The ‘recovery’ kept running, although appearing to stall, several times, but I just left it and it ran for almost three days in total, and finally ended:
.............. Btree for root 5 is fixed root 5 root dir 256 error root 5 inode 256 errors 200, dir isize wrong reset isize for dir 2139040 root 5 reset isize for dir 2139040 root 5 .................. Trying to rebuild inode:33318043 moving file 'lost+found' to 'lost+found' dir since it has no valid backref Fixed the nlink of inode 33318043 found 583909376 bytes used err is 1 total csum bytes: 0 total tree bytes: 1884160 total fs tree bytes: 0 total extent tree bytes: 1474560 btree space waste bytes: 758524 file data blocks allocated: 201064448 referenced 201064448 :/# :/#
After all that, I rebooted:
................... Mounting /sysroot.... BTRFS critical (device sda2): corrupt node, bad key order: block=44061900800, root=1, slot=192 BTRFS critical (device sda2): corrupt node, bad key order: block=44061900800, root=1, slot=192 BTRFS error (device sda2): failed to read block groups: -5 BTRFS error (device sda2): open_ctree failed [FAILED] Failed to mount /sysroot See 'systemctl status sysroon.mount' for details [DEPEND] Dependency failed for Initrd Root File System. [DEPEND] Dependency failed for Reload Configuration from the Real Root. .................... Entering emergency mode..............

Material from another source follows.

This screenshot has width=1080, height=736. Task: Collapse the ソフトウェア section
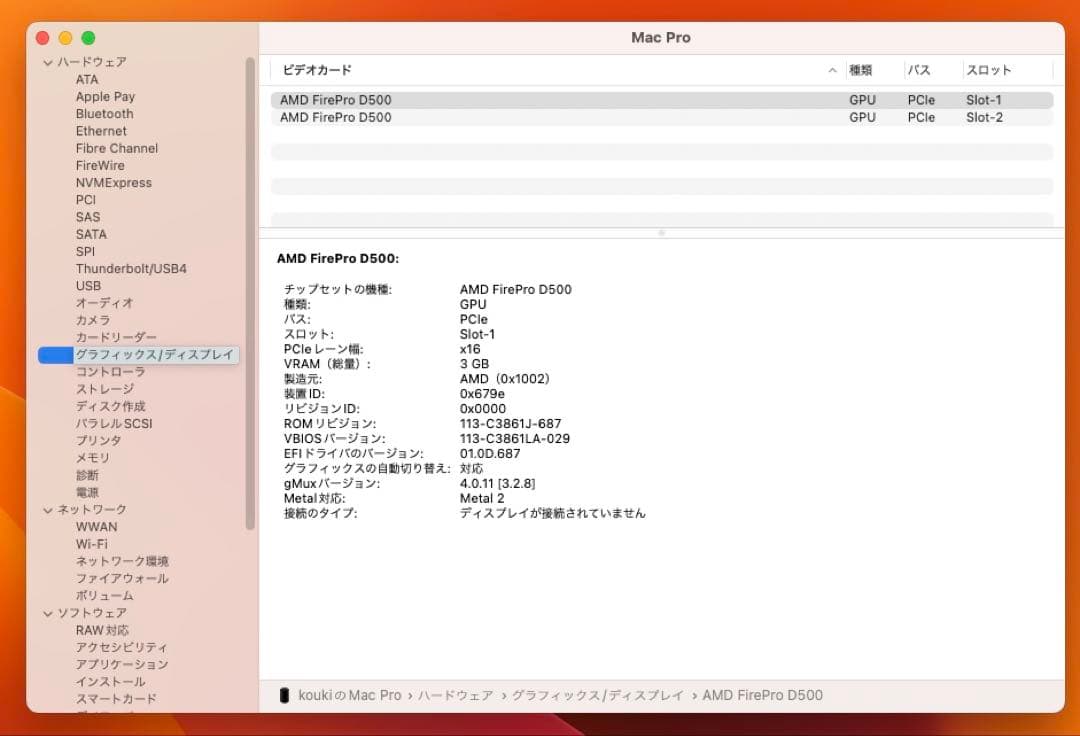(48, 612)
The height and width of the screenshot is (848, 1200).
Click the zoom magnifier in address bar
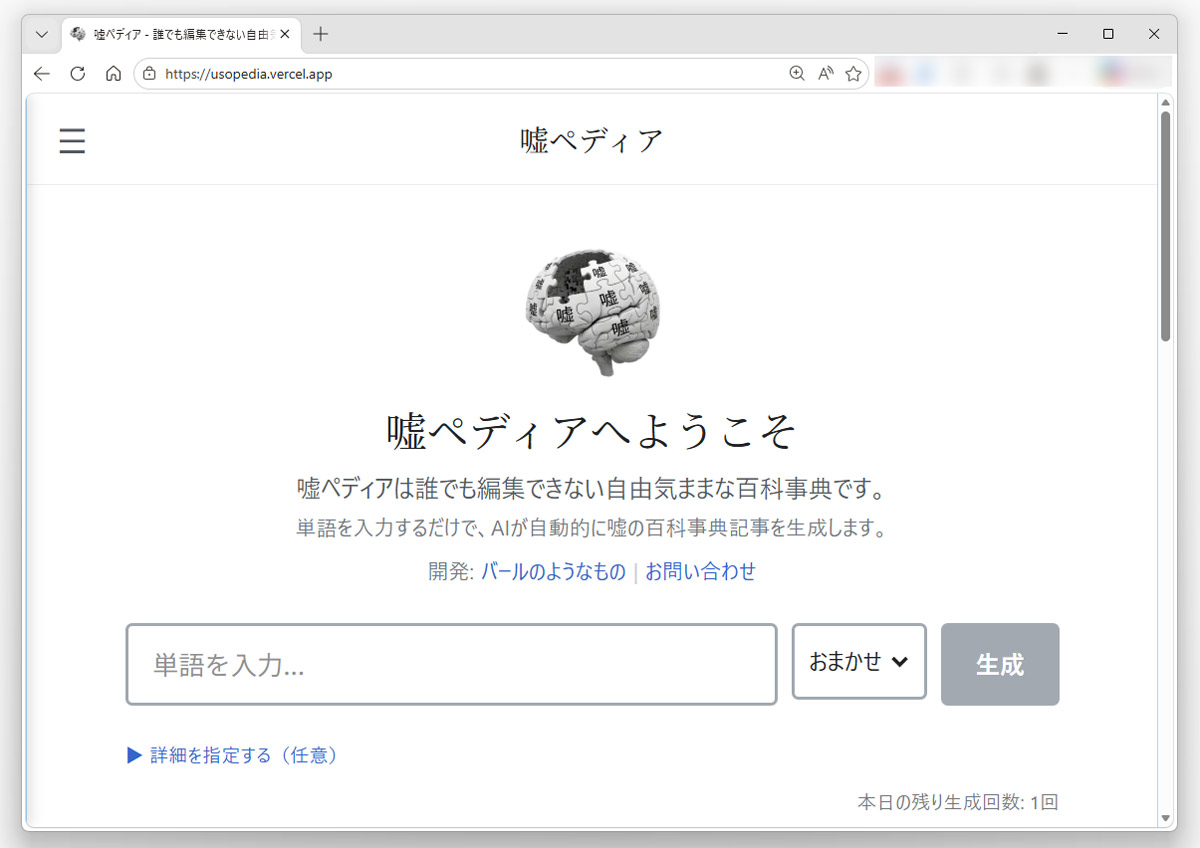point(796,73)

So… The btrfs recovery was a waste of three days, and did not fix the problem.. I will now have to re-create the data from another source.. Fortunately this was ‘just’ the system disk partition and no irreplaceable recent user data was lost, apart from /root…
I should mention as well, that all other btrfs-formatted partitions on other systems, running 4.10.x and earlier, have been error-free, and reliable. And… I have not tried 4.11-rc2 with BTRFS, yet..
Robert Gadsdon. March 14, 2017.
After decades of no problems running Linux, except for the long ago xfs fs eating bug, I just had something very similar happen with ext4 on a nvme drive on Ubuntu 4.10.0-20, which likely contains 4.11 backported ‘fixes’. I suspect its probably not isolated to btrfs.
BTW – Thanks for your VMware patches!